== SOURCE ==
Week 2
| Site: | Newgate University Minna - Elearning Platform |
| Course: | Data Management |
| Book: | Week 2 |
| Printed by: | Guest user |
| Date: | Sunday, 14 June 2026, 4:01 AM |
Description
Teaching and Learning Methods to be Employed
1. Illustrated lecture on DBMS architecture with layered diagrams
2. Lab session: Navigating MySQL Workbench schemas, tables, users
3. Demonstration: Data independence in practice
Learning Outcomes / Objectives
By the end of this week, students should be able to:
1. Identify and describe the components of a database system.
2. Explain the functions of a DBMS.
3. Describe the three-schema (ANSI/SPARC) architecture.
4. Distinguish between physical and logical data independence.
5. Explain the roles of DBA, database designer, and end-users.
2.1 Components of a Database System
A complete database system consists of the following components:
|
Component |
Description |
|
Hardware |
Physical computers, servers, storage disks, network infrastructure. E.g., the servers in a bank's data centre. |
|
Software |
The DBMS software itself (e.g., MySQL, Oracle), operating system, and application programs. |
|
Data |
The actual data stored (operational data) and the metadata (schema/catalogue describing the data). |
|
Procedures |
Rules and instructions for using and running the database (backup procedures, security policies). |
|
People |
Database Administrator (DBA), database designers, application developers, and end-users. |
Functions of DBMS
A DBMS performs the following essential functions:
|
DBMS Function |
Explanation |
|
Data Definition |
Allows users to define the database structure (schemas, tables, constraints) using a Data Definition Language (DDL). |
|
Data Manipulation |
Allows insertion, updating, deletion, and retrieval of data using a Data Manipulation Language (DML). |
|
Data Security |
Controls who can access what data. Implements authentication and authorisation. |
|
Data Integrity |
Enforces rules (constraints) to ensure data accuracy and consistency. |
|
Concurrency Control |
Manages simultaneous access by multiple users to prevent data corruption. |
|
Backup and Recovery |
Creates backups and restores the database to a consistent state after failures. |
|
Data Dictionary Management |
Maintains metadata (the catalogue) describing the structure of the database. |
|
Transaction Management |
Ensures that groups of operations either all succeed or all fail (atomicity). |
2.2 The Three-Schema (ANSI/SPARC) Architecture
The ANSI/SPARC three-schema architecture provides a framework that separates the user's view of data from the physical storage of data. This separation is called data independence.

== DATA PROVIDED ==
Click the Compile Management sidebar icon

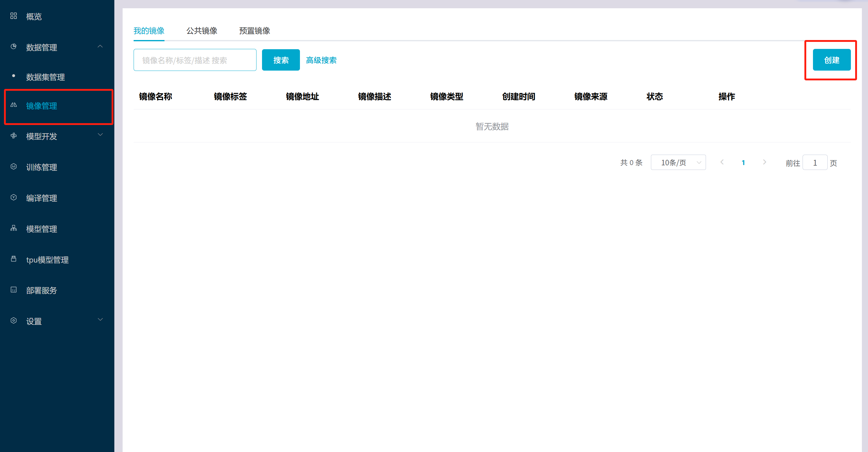coord(13,197)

== PROBLEM ==
Continue the Week 2 database notes from the point where they stop. The lines above have no connection to the Week 2 database notes.

== RESULT OF THE TASK ==
The three schemas (levels) are:
|
Schema Level |
Also Called |
Description |
|
External Schema |
View Level / User View |
What each group of users sees. Different users may see different views of the same data. E.g., a bank teller sees customer balances; the auditor sees transaction logs. |
|
Conceptual Schema |
Logical Level |
The complete logical structure of the database all tables, relationships, and constraints. Independent of physical storage. E.g., the complete bank database structure with all tables defined. |
|
Internal Schema |
Physical Level / Storage Level |
How data is physically stored on disk, file organisations, indexes, storage structures. E.g., data stored in B-tree indexed files on SSDs in the data centre. |
|
Three-Schema Analogy: Think of a Nigerian government office building. The INTERNAL level is the building's structure, beams, pipes, electrical wiring (users never see this). The CONCEPTUAL level is the official floor plan where each department is located. The EXTERNAL level is what each visitor sees the reception desk, their specific meeting room, each visitor has their own 'view' of the building. |
2.3 Data Independence
Data independence is the ability to change the schema at one level without affecting the schema at the next higher level. There are two types:
|
Type |
Definition and Example |
|
Physical Data Independence |
The ability to change the physical (internal) schema without affecting the conceptual schema. Example: Moving the bank's database from HDD to SSD storage, or changing the indexing strategy, without any change to the table structures or applications. |
|
Logical Data Independence |
The ability to change the conceptual (logical) schema without affecting the external schema or applications. Example: Adding a new column to a Customer table without breaking existing applications that do not use that column. |
2.4 Database Languages
DBMS provides several languages for interacting with the database:
1. Data Definition Language (DDL) — Defines the database structure. Commands: CREATE, ALTER, DROP, TRUNCATE
2. Data Manipulation Language (DML) — Manipulates data. Commands: SELECT, INSERT, UPDATE, DELETE
3. Data Control Language (DCL) — Controls access. Commands: GRANT, REVOKE
4. Transaction Control Language (TCL) — Manages transactions. Commands: COMMIT, ROLLBACK, SAVEPOINT
SQL (Structured Query Language) is the industry-standard language that combines DDL, DML, DCL, and TCL into one integrated language. It is used by virtually all relational DBMS products.
Database Roles and People
|
Role |
Responsibilities |
|
Database Administrator (DBA) |
Responsible for the overall health of the database — installation, configuration, performance tuning, security, backup/recovery, user management. |
|
Database Designer |
Designs the structure of the database — identifies entities, relationships, attributes, and constraints. |
|
Application Developer |
Builds applications that use the database. Writes SQL queries and application code. |
|
Naive End User |
Uses applications (like a bank teller's terminal) without knowing SQL or the database structure. |
|
Sophisticated End User |
Directly queries the database using SQL (e.g., a data analyst at Access Bank). |
Reading List / References
Connolly, T. & Begg, C. (2015). Database Systems, Chapters 2 & 3: Database Architecture. Pearson.
Silberschatz, A. et al. (2020). Database System Concepts, Chapter 1: Overview. McGraw-Hill.
ANSI/X3/SPARC Study Group on DBMS (1975). Interim Report. FDT Bulletin, 7(2).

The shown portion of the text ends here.